L’interno, codice dell’interiorità. A proposito della pittura di Massimiliana Sonego.
Commento critico di Corrado Castellani
La pittura contemporanea che conserva un qualche legame, seppur labile, con la figurazione, rivela il suo debito con la tradizione esibendo la provenienza da uno dei generi in cui si è incanalata nei secoli l’iconografia dell’arte. La ricerca di Massimiliana Sonego, pur attraverso elaborati processi di codifica e stilizzazione, deriva dalla natura morta, o dalla pittura d’interni, generi che tematizzano un ambiente circoscritto, abitato oppure no, ma comunque caratterizzato dalla presenza di cose inanimate e dalle relazioni che intercorrono tra loro. Per la pittrice si tratta di oggetti domestici, manufatti di uso quotidiano, densi di significati, memorie, emozioni.
A differenza dell’utilizzo, operato dalla pop art, delle immagini dei prodotti del consumo di massa, contraddistinti dalla fungibilità generalizzata e dalla rapida obsolescenza, in questa pittura le cose conservano una patina, un’aura che le accompagna nel tempo e le rende insostituibili. Associate alle tracce di vita vissuta, dalla quali è impossibile separarle, sono cariche di suggestioni che richiamano esperienze e situazioni del passato. Si spiega così la devozione con cui Massimiliana le tratta, collocandole al centro della sua pittura e trasfigurandole in un repertorio di forme, che ritornano, variamente citate, nei suoi dipinti. La pittura di interni si trasforma in un’indagine sulle emozioni collegate agli oggetti, sulle vicende rammemorate, sulle alterazioni e ridefinizioni della memoria attraverso il tempo, in un’insistente ricognizione dell’interiorità.

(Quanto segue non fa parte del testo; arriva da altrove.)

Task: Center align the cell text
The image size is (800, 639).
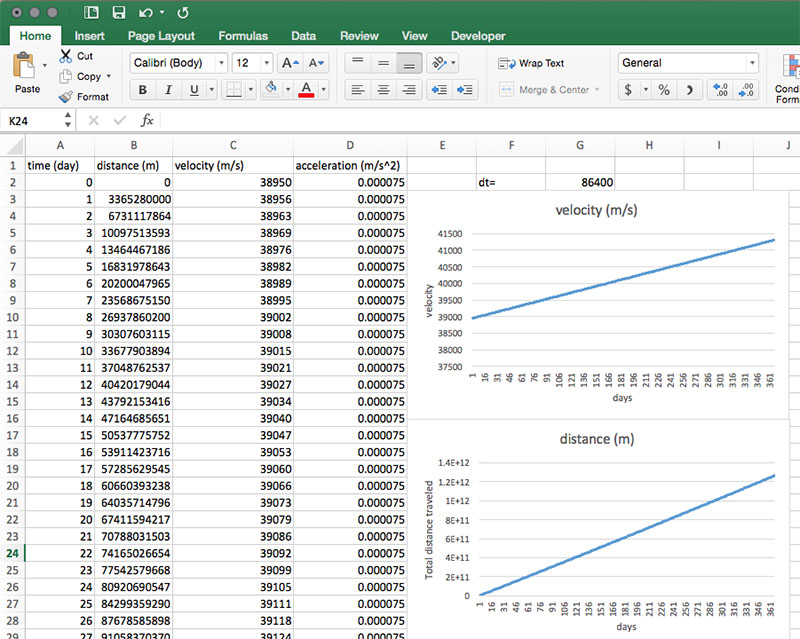Action: click(383, 90)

Si riferiscono ad un patrimonio autobiografico di contenuti intimi, sostanzialmente enigmatico per lo spettatore, di cui è possibile cogliere solo l’accento, il carattere meditativo e malinconico. L’interesse dell’artista non è rivolto alla restituzione fedele dell’immagine dell’oggetto, quanto piuttosto alla sua evocazione, attraverso una sagoma che funziona nel contesto del quadro come un ideogramma. L’oggetto viene così citato, trasformato in elemento visivo che entra in relazione con altri elementi, giustapponendosi o sovrapponendosi ad essi. Il quadro si configura come un teatro onirico di cui non possediamo le chiavi interpretative, che si sottrae alla immediata intelligibilità, che non esplicita, ma accenna, allude e nasconde, in modo ironico e vagamente surreale. Come un rebus (un messaggio trasmesso “con le cose”) enigmatico, di cui non è dato scoprire la soluzione, ma solo l’intonazione generale.

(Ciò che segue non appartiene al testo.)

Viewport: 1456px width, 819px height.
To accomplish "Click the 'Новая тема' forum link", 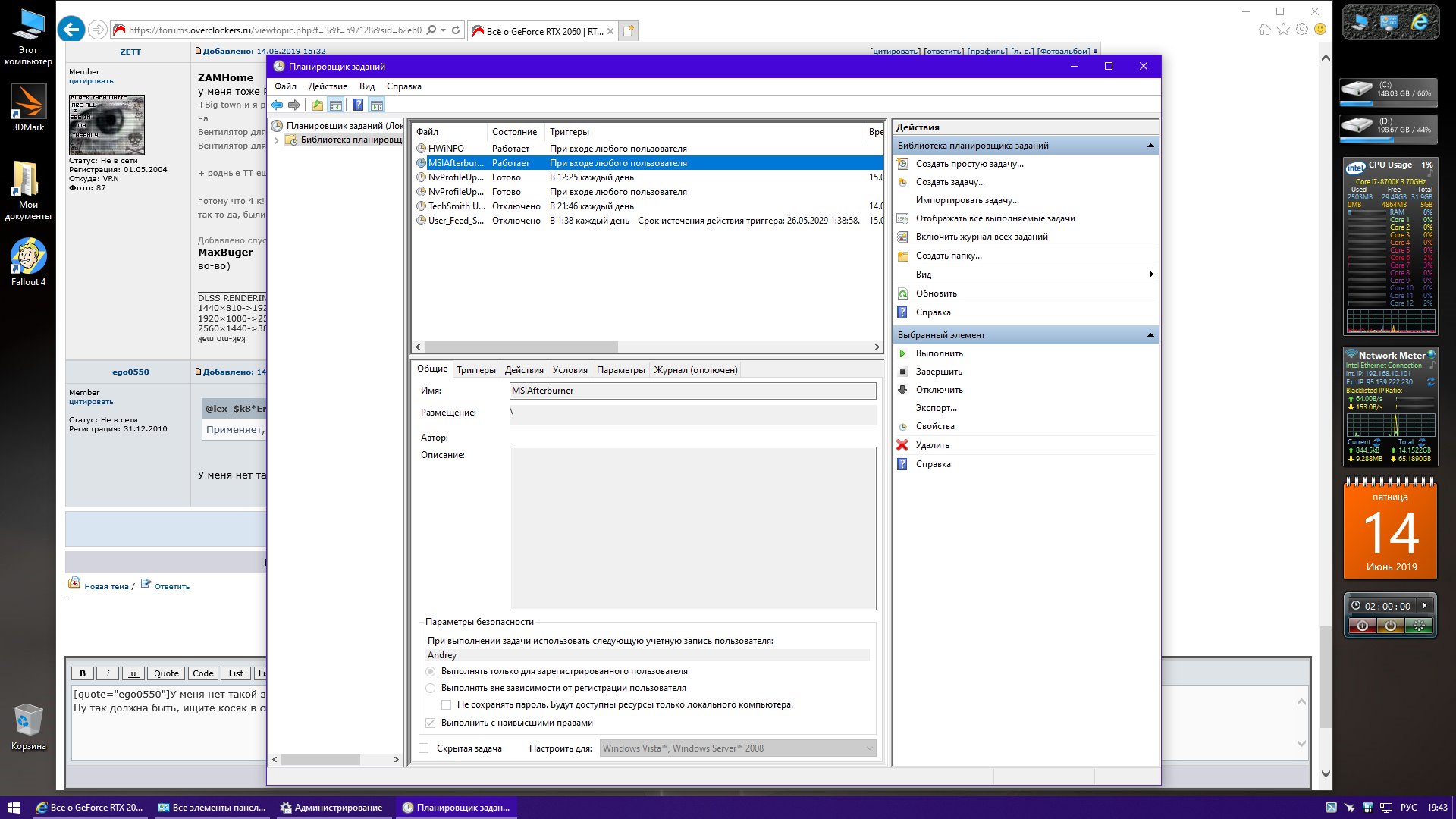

Tutto questo è enunciato con un linguaggio pittorico coerentemente interpretabile a partire dai concetti fondamentali della pura visibilità, identificati da Heinrich Wölfflin più di un secolo fa. Viene infatti privilegiata la linearità del segno, che delimita gli oggetti visivi con tratti marcati, sulla pittoricità, che rinuncia al disegno percepibile e sfocia nell’indeterminatezza. Si sviluppa classicamente come visione della superficie, escludendo la visione della profondità, connessa alla presenza di una molteplicità di piani. E non va dimenticato che piattezza e bidimensionalità (assenza di modellato e chiaroscuro) costituiscono secondo Clement Greenberg la caratteristica fondamentale della pittura modernista. Si affida alla forma chiusa, che circoscrive compiutamente gli oggetti visivi, piuttosto che alla forma aperta e indeterminata. Si basa infine sull’accostamento di una molteplicità di elementi indipendenti, piuttosto che raggiungere la fusione delle parti in una compattezza organica. L’unità non è la legge che governa questi dipinti, in cui gli elementi restano definiti nella loro autonomia, anche se entrano in relazione gli uni con gli altri e se questa relazione costituisce la cifra originale di ogni tela.
Linearità, visione superficiale, forma chiusa, molteplicità sono forme simboliche coerenti che esprimono una peculiare esigenza di chiarezza, di ordine, di controllo sul flusso delle sensazioni collegato alla presenza degli oggetti. Nella stessa direzione possono essere lette le scelte cromatiche. La supremazia della forma si accompagna alla campitura omogenea dei brani di colore, che con toni decisi, egemonizzati dal rosso, tradiscono l’impatto emotivo, ma al tempo stesso non rinunciano a tenerlo a freno, a gestirlo, quasi per evitare di lasciarsi sopraffare dalla corrente incandescente dei pensieri e dei sentimenti da cui questa pittura prende le sue mosse.